Examples of Experiments You Can Try
- Finding glucose-friendly fruits: If you have a sweet tooth and you're looking for a healthy snack or after-meal treat, try testing out different fruits first thing in the morning. Raspberries have the reputation of being a low- or no-spike fruit—do they work for you? Other fruits to try: apples, pears, citrus fruits (oranges, grapefruits), stone fruits (peaches, nectarines), berries (blueberries, strawberries, blackberries).
- Adding fat, fiber, or protein: Perhaps from the above experiments you determined that apples spike your blood sugar, but you love apples. Try dipping your apples in almond butter and record your glucose response compared with apples alone.
- Exercise and post-meal glucose: This is a Signos staff favorite. See how much control you can have over your glucose after a meal by experimenting with a spikey meal or beverage. We tested orange juice by itself, followed by a test the next day with the same amount of orange juice and a walk, jog, or run. Were you able to blunt your spike through movement?
- Food substitution: When I first started conducting experiments, I found that my multi-ingredient steel-cut oatmeal was causing glucose spikes north of 180 mg/dL, but was it the oatmeal, the blueberries, or the bananas?
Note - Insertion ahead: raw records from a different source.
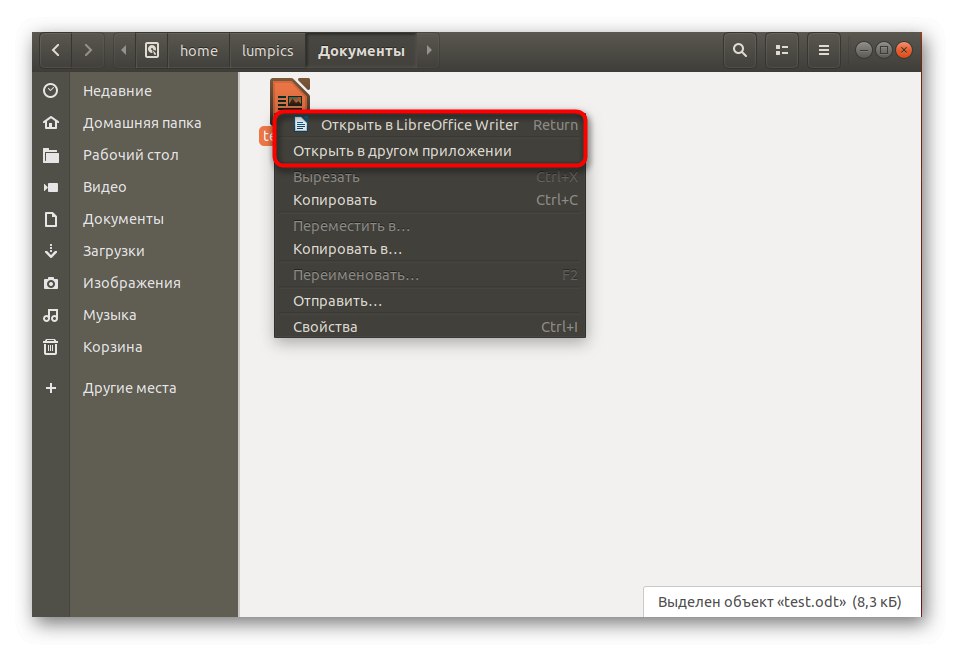The width and height of the screenshot is (954, 649).
Task: Expand the collapsed path chevron left of home
Action: 122,50
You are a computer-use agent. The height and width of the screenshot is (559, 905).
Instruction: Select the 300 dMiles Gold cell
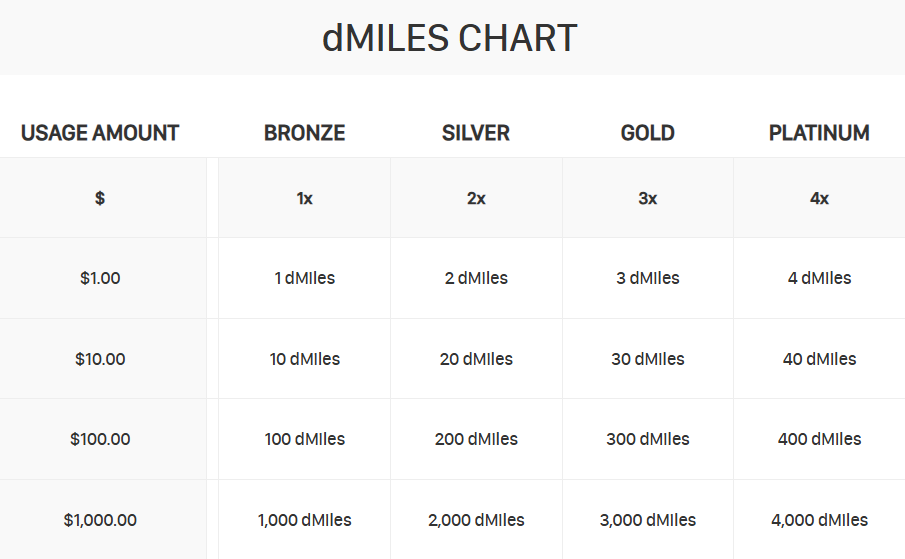(648, 439)
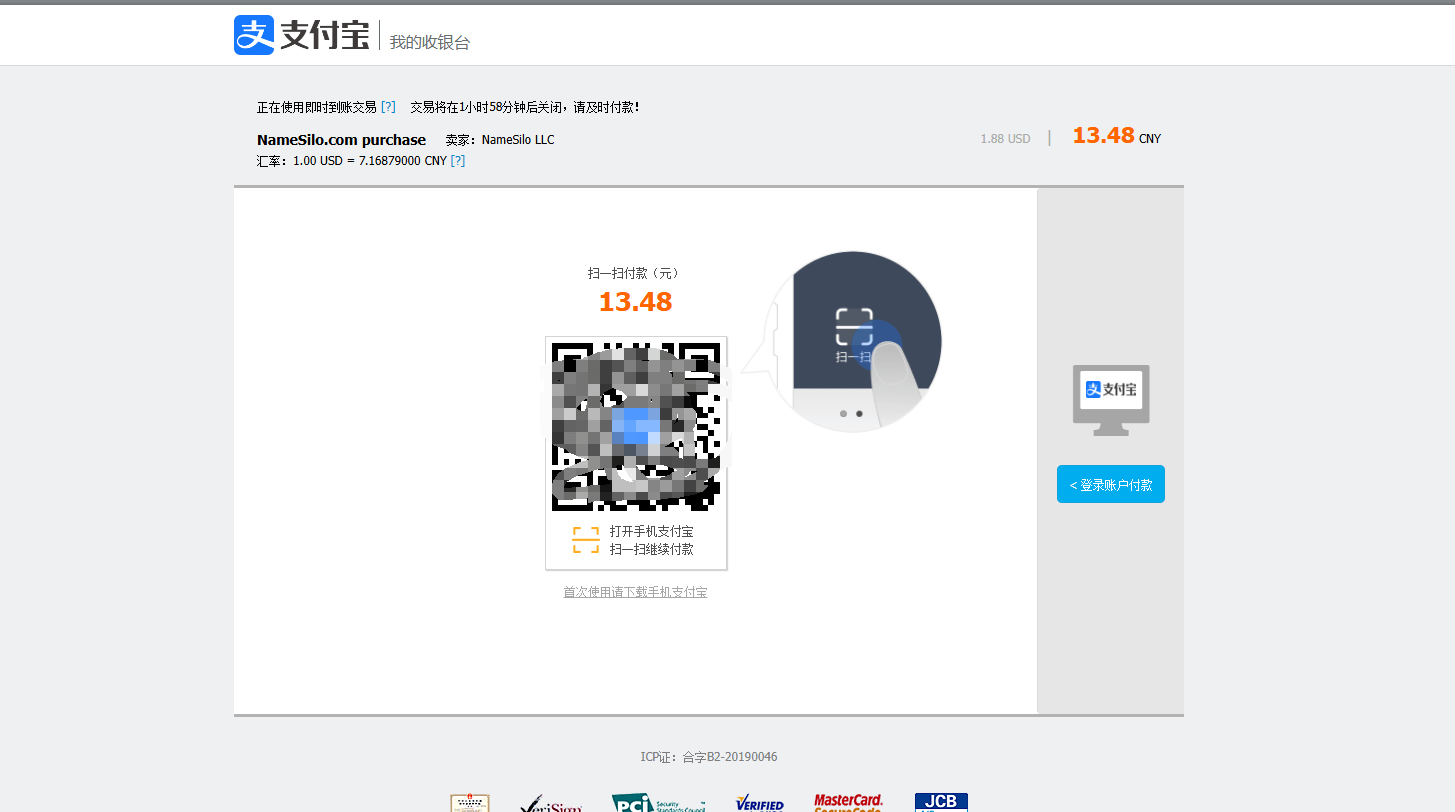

By systematically eliminating ingredients one by one, and monitoring my post-oatmeal glucose, I discovered bananas were the culprit. Based on another experiment, I substituted green bananas for the ripe bananas (cooked with the oatmeal to reduce the “green” taste). Problem solved!
I’ve conducted, on average, several experiments per month on Signos for several reasons. There are so many questions I have about what carbohydrates I can enjoy without seeing my glucose rise in the Signos app.
Keep in mind that things change as you start building healthier eating habits. It's likely that your microbiome will change, which may change your body’s response to specific foods.
As you continue to test your own food hypotheses, regardless of the experiment's outcome, you’re building your own mindful approach to nutrition, health, and fitness.